Title: Clustering with qualitative information

We consider the problem of clustering a collection of elements based on pairwise judgments of similarity and dissimilarity. Bansal, Blum and Chawla cast the problem thus: given a graph G whose edges are labeled "+" (similar) or "-" (dissimilar), partition the vertices into clusters so that the number of pairs correctly (resp incorrectly) classified with respect to the input labeling is maximized (resp minimized). Complete graphs, where the classifier labels every edge, and general graphs, where some edges are not labeled, are both worth studying. We answer several questions left open in the paper of Bansal et al.

In this presentation I will show a factor 4 approximation algorithm for minimization on complete graphs, and a factor O(log n) approximation for general graphs. For the maximization version, a PTAS (polynomial time approximation scheme) for complete graphs is shown by Bansal et al.; I will demonstrate a factor 0.7664 approximation for general graphs, using semi-definite programming. If time permits, I will outline the reductions used in showing that some of these problems are APX-hard.

This is joint work with Venkatesan Guruswami and Tony Wirth.

Title: Questions regarding harmonic analysis of Boolean functions

Harmonic analysis has, in recent years, proved to be a powerful tool in the study of Boolean functions, and has forwarded research in the study of influences, learning, computational complexity, and more. In this talk we will go over some open questions concerning Boolean functions, the solution of which may require harmonic analysis. No prior knowledge is assumed expect for the very basics of linear algebra and normed spaces.

Title: "Learning DNF Formulas: the current status, and how you can win $1000"

The most central problem in computational learning theory is that of learning functions with polynomial-sized DNF formulas. Despite the optimism of the originator of the problem ([Valiant84]), it appears that a polynomial time algorithm in the most general model is out of reach. In this talk we survey the fastest known algorithms in a variety of learning models: PAC learning, uniform distribution learning, membership query learning, and the random walk model. We also include a discussion of why the problem seems hard in the uniform distribution model, and how solving a certain simple-to-state special case -- that of learning "juntas" -- can win you up to $1000.

This talk includes joint work with Nader Bshouty (Technion), Elchanan Mossel (Berkeley), and Rocco Servedio (Columbia).

Title: Private matching and information retrieval via homomorphic encryption

A homomorphic encryption system enables anyone, even parties who do not know the decryption key, to apply arithmetic operations to encrypted messages.
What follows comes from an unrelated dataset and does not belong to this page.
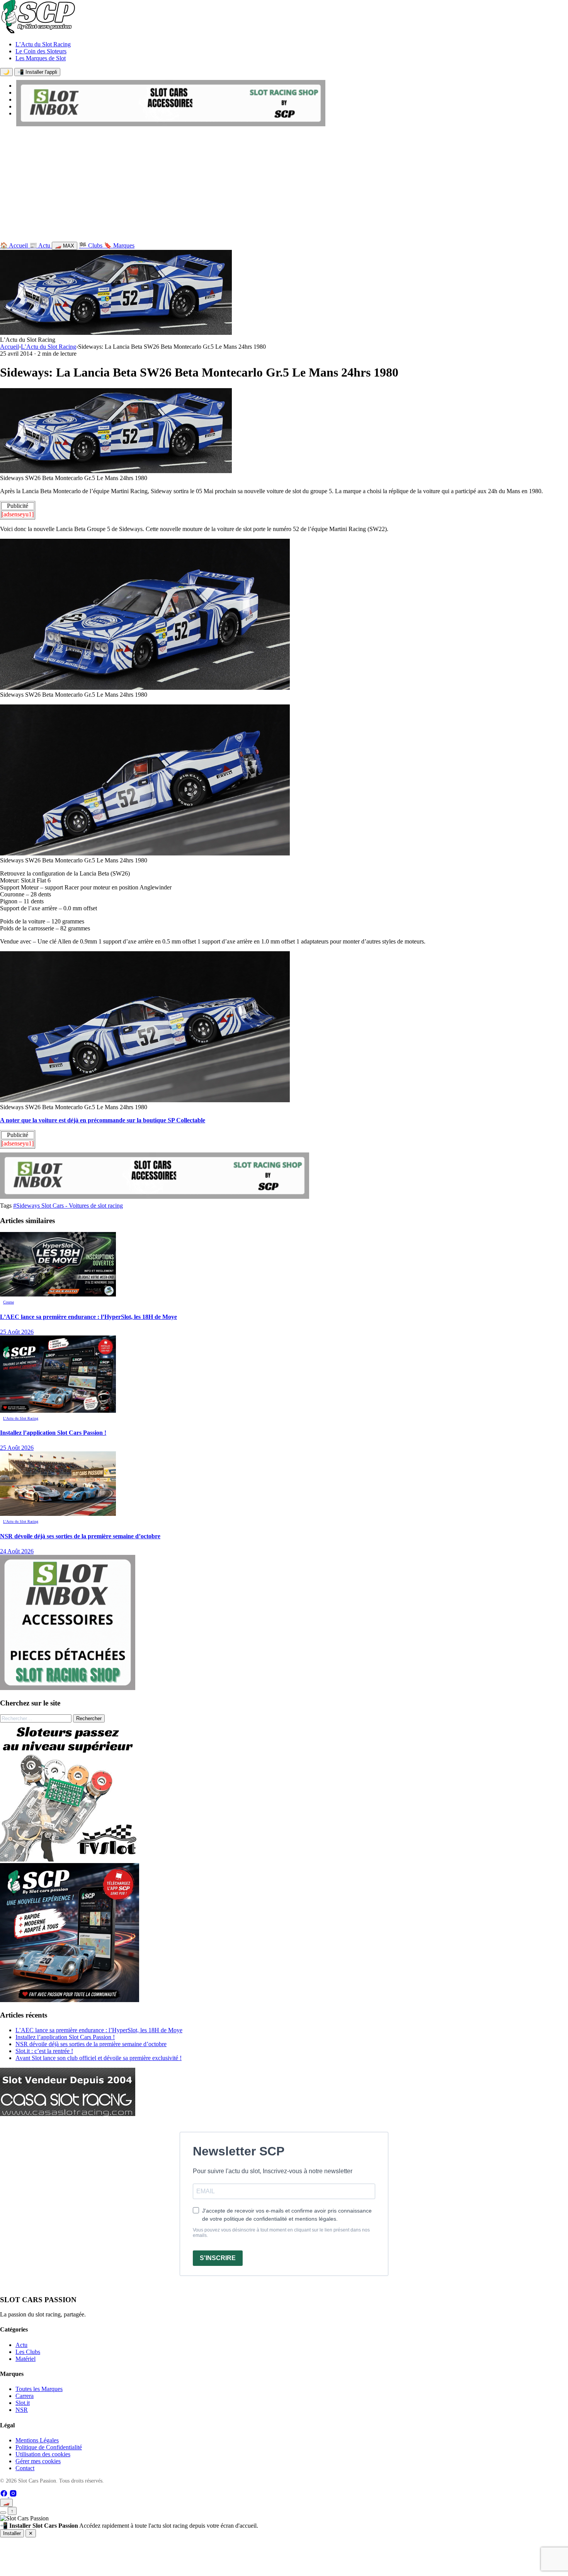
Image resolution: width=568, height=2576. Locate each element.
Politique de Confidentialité (48, 2447)
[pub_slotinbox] (67, 1688)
We describe how this property can be used to design secure, privacy-preserving protocols for the following two tasks.

Private matching: Imagine two parties, Alice and Bob. Each party has an input which is a private list of K items. The output is the intersection of the two lists, and must be computed without revealing to the parties any other information. We describe protocols for computing private matching with O(K) communication and essentially K computation, for either malicious or semi-honest parties. (Interestingly, the asymptotic overhead of the computation is larger than O(K) but for any reasonable choice of parameters the actual overhead is K times a very small constant).

Private information retrieval: Alice's input is a list of N pairs, each consisting of a keyword and a payload. The input of Bob is a keyword. If Bob's keyword appears in Alice's list then Bob's output is the corresponding payload. The protocol has o(N) communication, and hides Bob's keyword from Alice and Alice's list from Bob. This is a generalization of the well investigated PIR problem (in which the keywords are the indices 1..N, and each payload is a single bit).

Title: Areas of Polygons from Heron of Alexandria to Dave Robbins

In 1994 Dave Robbins found a formula for the area of inscribed pentagons and hexagons, in terms of the side-lengths, thereby continuing earlier work of Heron (c. 60 BC) and Brahmagupta (c. 650 AD) for the triangle and quadrilateral. Now Dave is thinking about the septagon and beyond. I will outline his work, and some preliminary attempts on my part at simplifying it.